> TEXTE FOURNI:
-*-

Spectre est un divertissement de qualité, ne nous méprenons pas. Il souffre seulement des comparaisons et d’un passé composé de 23 films (!) qui, comme ce plus récent opus, ne bénéficie pas de la même audace que son excellent prédécesseur Skyfall et laisse trop entrevoir les failles de son moule préutilisé, alors que ses redites pourraient être méprises par certains pour des clins d’œil.
Ce nouveau chapitre des aventures de l’agent 007 ne s’intéresse donc pas aux reflets, mais aux ombres, celles de plusieurs très bonnes idées qui n’ont pas toujours bien viré.
Le talentueux Sam Mendes ne voulait pas revenir à la barre d’un nouveau film du célèbre agent de Ian Flemming et Daniel Craig a révélé récemment qu’il en avait marre de reprendre ce rôle. C’est peut-être ce certain état de lassitude qui fait ombrage sur ce qui est certainement l’un des opus les plus sombres du héros, autant de manière concrète que figurée.
Après tout, sans le regard visionnaire de son partenaire de longue date Roger Deakins, malgré un magnifique plan-séquence en guise d’ouverture, tendance oblige, Mendes filme (très souvent) la nuit avec prudence et les scènes d’action avec anxiété. De son côté, le compositeur Thomas Newman, malgré plusieurs passages forts inspirés, surtout dans son dernier acte, recycle majoritairement ses compositions d’hier pour la même franchise.
Ce sentiment de redites se lie alors ironiquement avec les thèmes principaux exhibés par le film comme le scénario nourrit une idée de cycle, tout en s’imposant comme une conclusion de ce dernier, faisant office d’un obstacle ironique face à la nouvelle équipe qui vient de s’établir. En essayant un peu maladroitement de nous faire croire que tous les précédents volets mettant en vedette Craig étaient en fait des pions mis en place pour aboutir en ce qui a lieu sous nos yeux, on reprend finalement le canevas habituel du passé qui revient hanter, et de la fin d’un monde pendant qu’un autre se met en place.

-*-

> MATÉRIEL FOURNI:
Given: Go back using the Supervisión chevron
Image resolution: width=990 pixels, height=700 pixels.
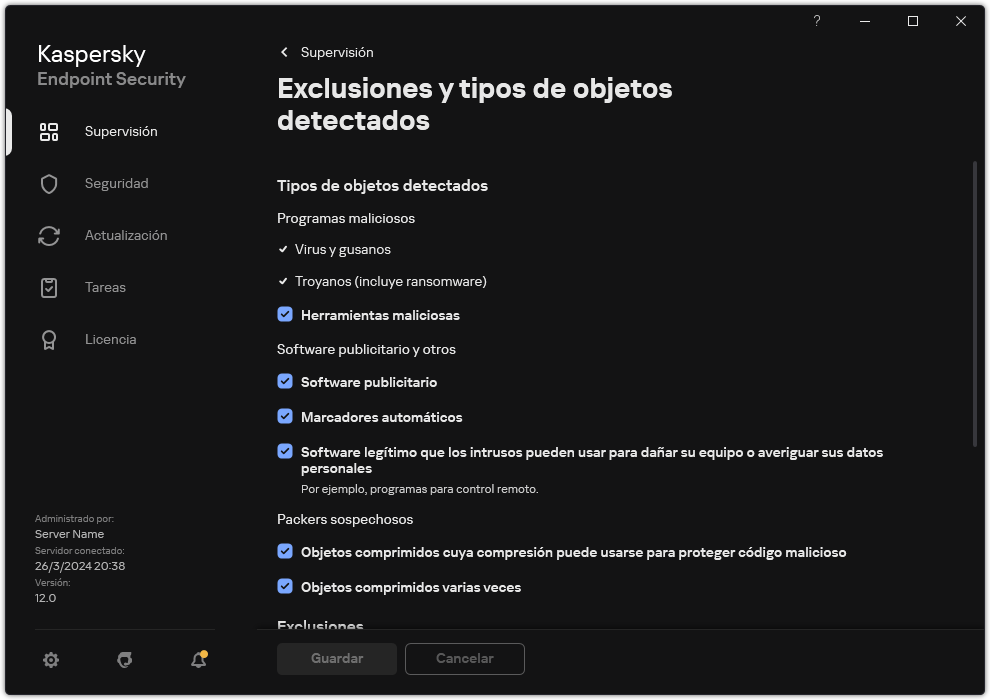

-*-

> CONSIGNE 1:
Répondez aux questions suivantes à partir de la critique de Spectre.
(a) De combien de films se compose le passé de la franchise selon la critique ?
(b) Quel compositeur la critique nomme-t-elle ?
(c) Qui a révélé récemment en avoir marre de reprendre son rôle ?
> CONSIGNE 2: Réécrivez le passage de la critique de Spectre allant de "Ce nouveau chapitre" jusqu'à "concrète que figurée.", en remplaçant "lassitude" par "fatigue".
> CONSIGNE 3: Poursuivez la critique de Spectre à partir de sa dernière phrase.

> RÉSULTAT ATTENDU 1:
(a) 23 films.
(b) Thomas Newman.
(c) Daniel Craig.

> RÉSULTAT ATTENDU 2:
Ce nouveau chapitre des aventures de l’agent 007 ne s’intéresse donc pas aux reflets, mais aux ombres, celles de plusieurs très bonnes idées qui n’ont pas toujours bien viré.
Le talentueux Sam Mendes ne voulait pas revenir à la barre d’un nouveau film du célèbre agent de Ian Flemming et Daniel Craig a révélé récemment qu’il en avait marre de reprendre ce rôle. C’est peut-être ce certain état de fatigue qui fait ombrage sur ce qui est certainement l’un des opus les plus sombres du héros, autant de manière concrète que figurée.

> RÉSULTAT ATTENDU 3:
Et si la prémisse évoque sans conteste celle de Rogue Nation, le plus récent film des Mission: Impossible – la société secrète qui vise le coup d’État -, elle est sauvée par l’élégance britannique qui prend son temps, trop peut-être, pour bien développer les enjeux et la psychologie, à défaut d’encore trop empiéter sur les histoires de cœur, à l’instar de Casino Royale. À ce titre, si la scène d’ouverture est géniale et son dernier acte, malgré son dénouement bâclé et sentimental, d’une tension aussi captivante que soutenue, le film souffre d’un centre qui se cherche beaucoup trop et d’un nombre désolant de déboires avec Léa Seydoux qui continue sévèrement d’agacer voire d’être risible, tout en ruinant à petit feu le long-métrage de par l’insignifiance de son personnage.
Il est ainsi dommage qu’en comparaison Monica Belluci, beaucoup plus intéressante dans un élan de vulnérabilité, doit se contenter d’à peine quelques minutes, pendant que le démoniaque, mais serein Christoph Waltz est sous-utilisé, à l’inverse de Javier Bardem qui bénéficiait du bon équilibre de temps à l’écran. Si Ralph Fiennes, Ben Wishaw et Naomie Harris ont la fougue qu’il faut pour courir à droite et à gauche pendant que toute l’organisation semble se désintégrer, Dave Bautista doit se contenter de reprendre pratiquement intégralement le rôle de Oddjob, interprété par Harold Sakata à l’époque de Goldfinger.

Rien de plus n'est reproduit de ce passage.